→ **Data on locating visible targets**
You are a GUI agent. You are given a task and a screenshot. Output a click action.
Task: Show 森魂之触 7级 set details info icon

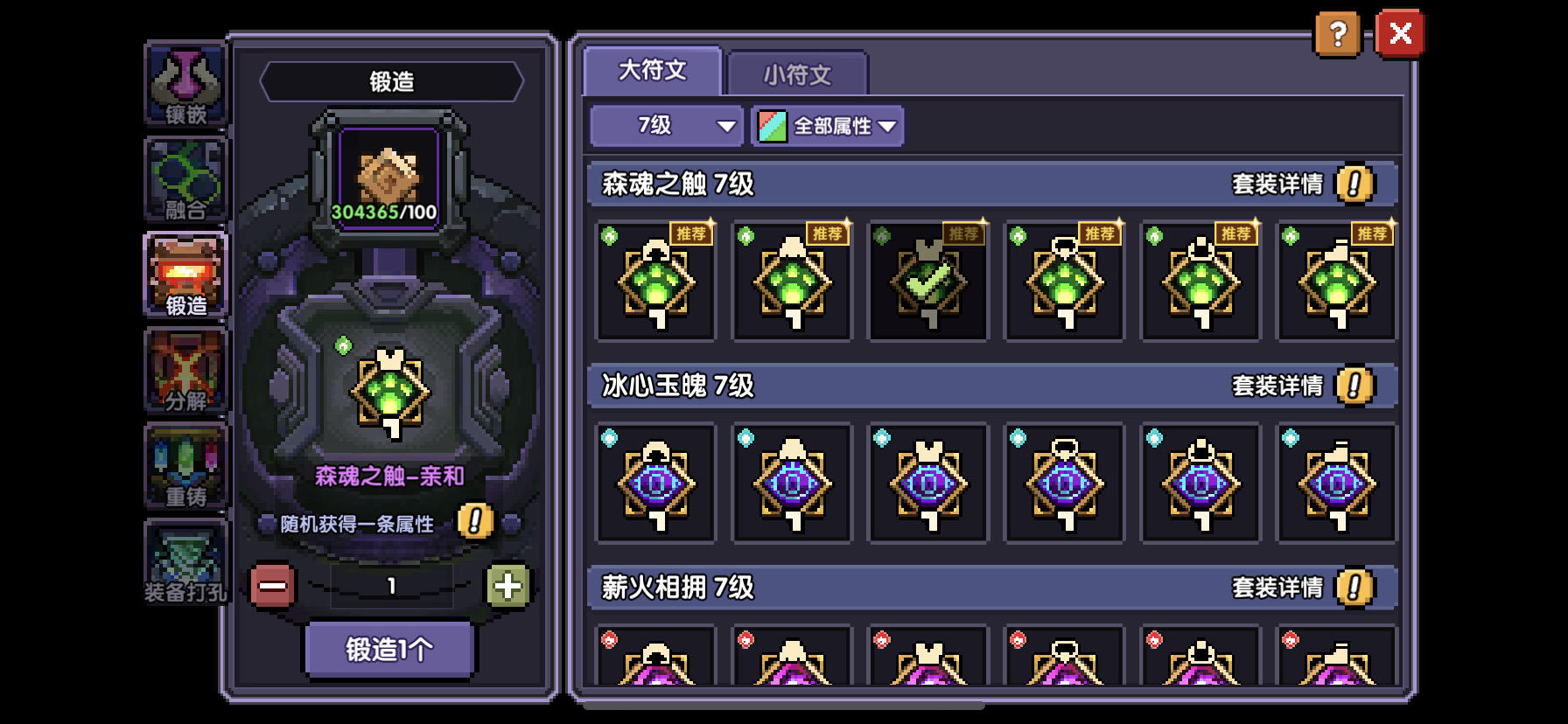pyautogui.click(x=1354, y=184)
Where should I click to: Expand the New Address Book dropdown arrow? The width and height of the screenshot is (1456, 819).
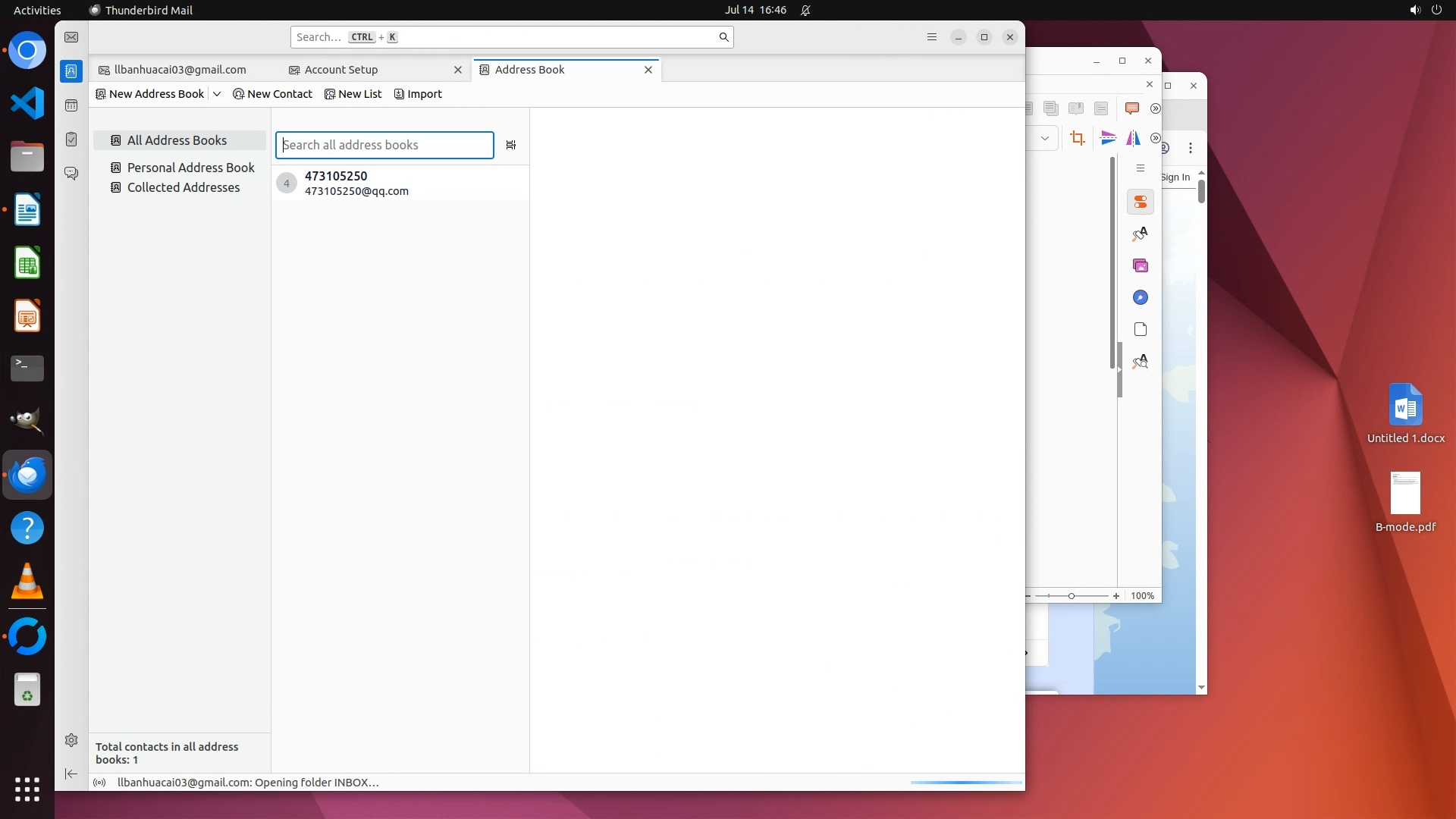click(217, 94)
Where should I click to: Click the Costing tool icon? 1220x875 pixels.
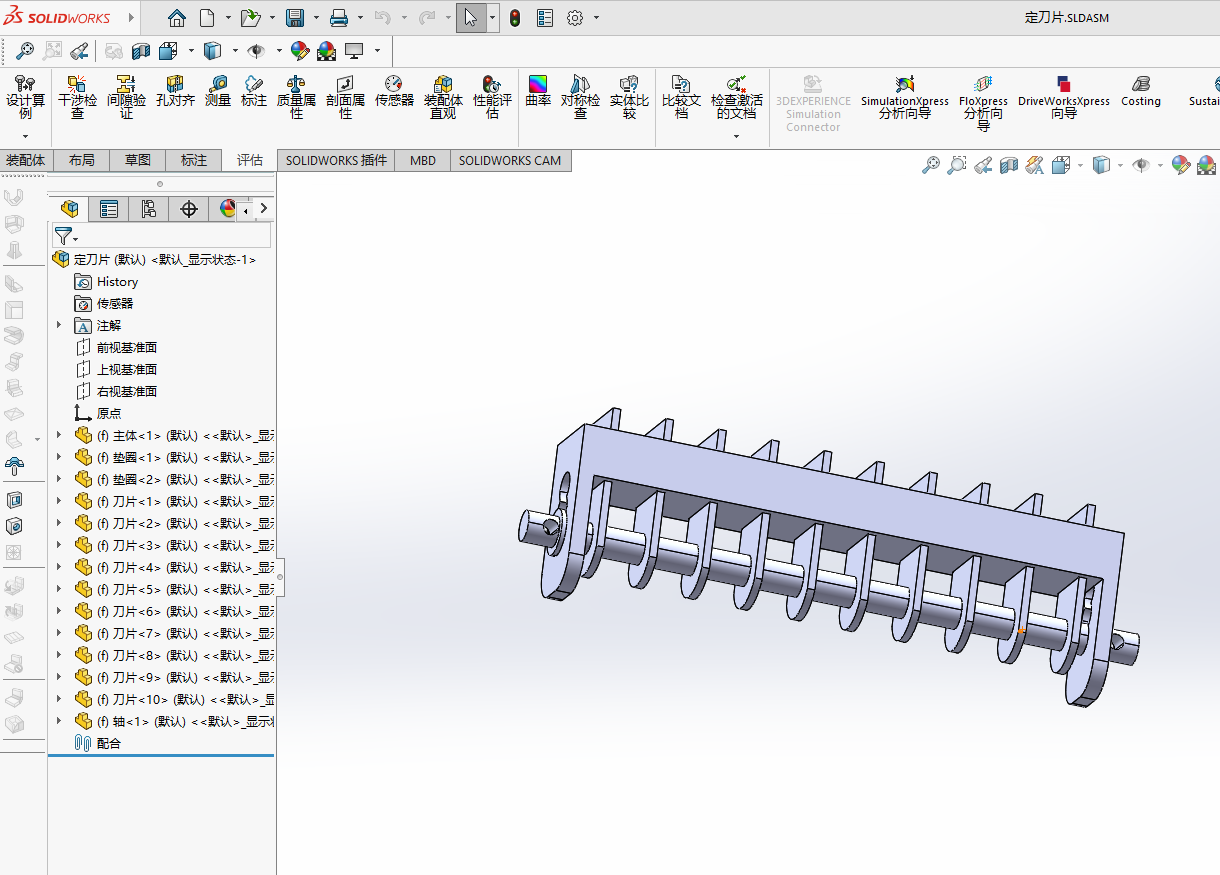click(1140, 92)
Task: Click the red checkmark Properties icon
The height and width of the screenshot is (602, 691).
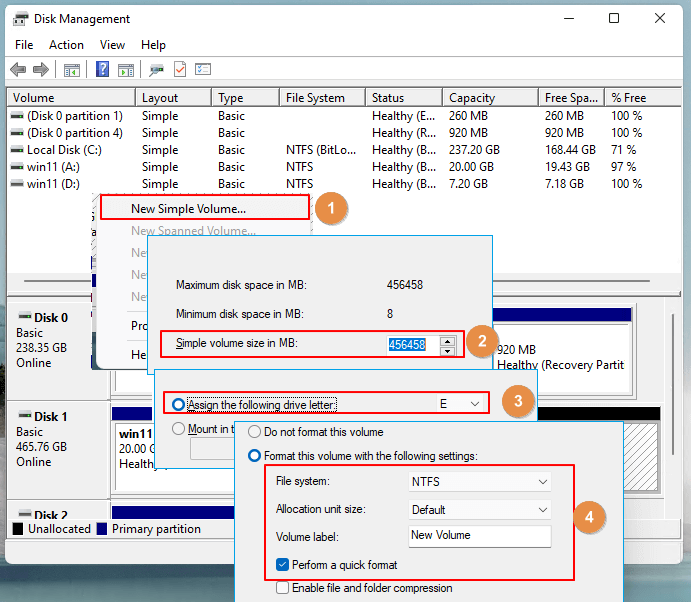Action: pos(180,70)
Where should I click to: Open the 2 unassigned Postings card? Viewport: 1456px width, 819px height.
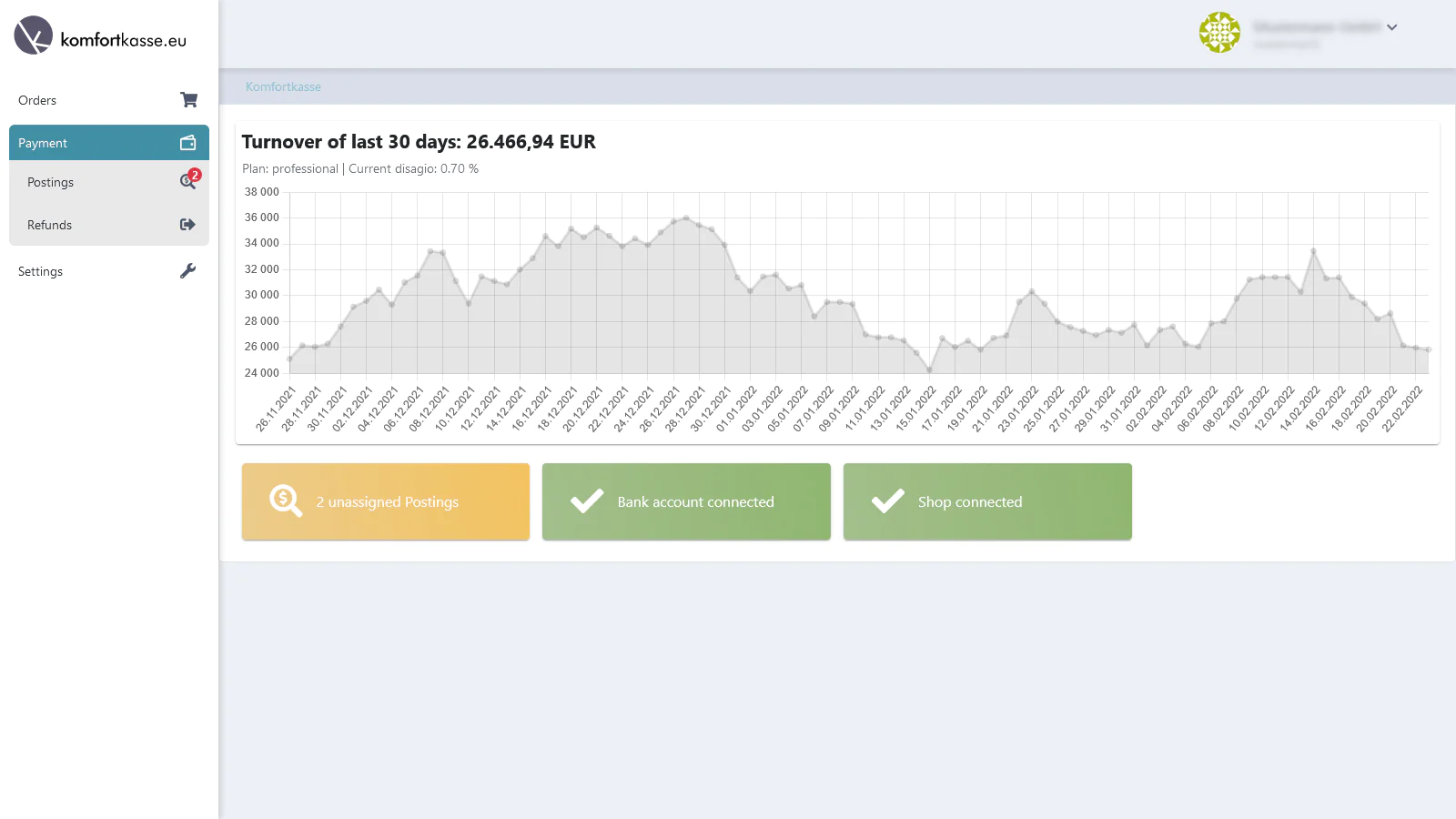tap(386, 501)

→ **Given instruction**
Show every line in the entries above that contains the word "height". Letter case must match.

→ **Exercise solution**
Where should I click to: Expand the New Address Book dropdown arrow? The width and height of the screenshot is (1456, 819).
The height and width of the screenshot is (602, 691).
Where should I click to: Open the 2 unassigned Postings card? Viewport: 1456px width, 819px height.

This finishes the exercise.